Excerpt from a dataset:
───
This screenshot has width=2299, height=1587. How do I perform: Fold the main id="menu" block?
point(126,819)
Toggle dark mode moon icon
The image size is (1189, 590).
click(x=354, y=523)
───
* [SHORT EXERCISE]
Please set down every one of the entries above word for word, keeping each line as it appears.

* [RESPONSE FOR THIS EXERCISE]
This screenshot has width=2299, height=1587. How do I perform: Fold the main id="menu" block?
point(126,819)
Toggle dark mode moon icon
The image size is (1189, 590).
click(x=354, y=523)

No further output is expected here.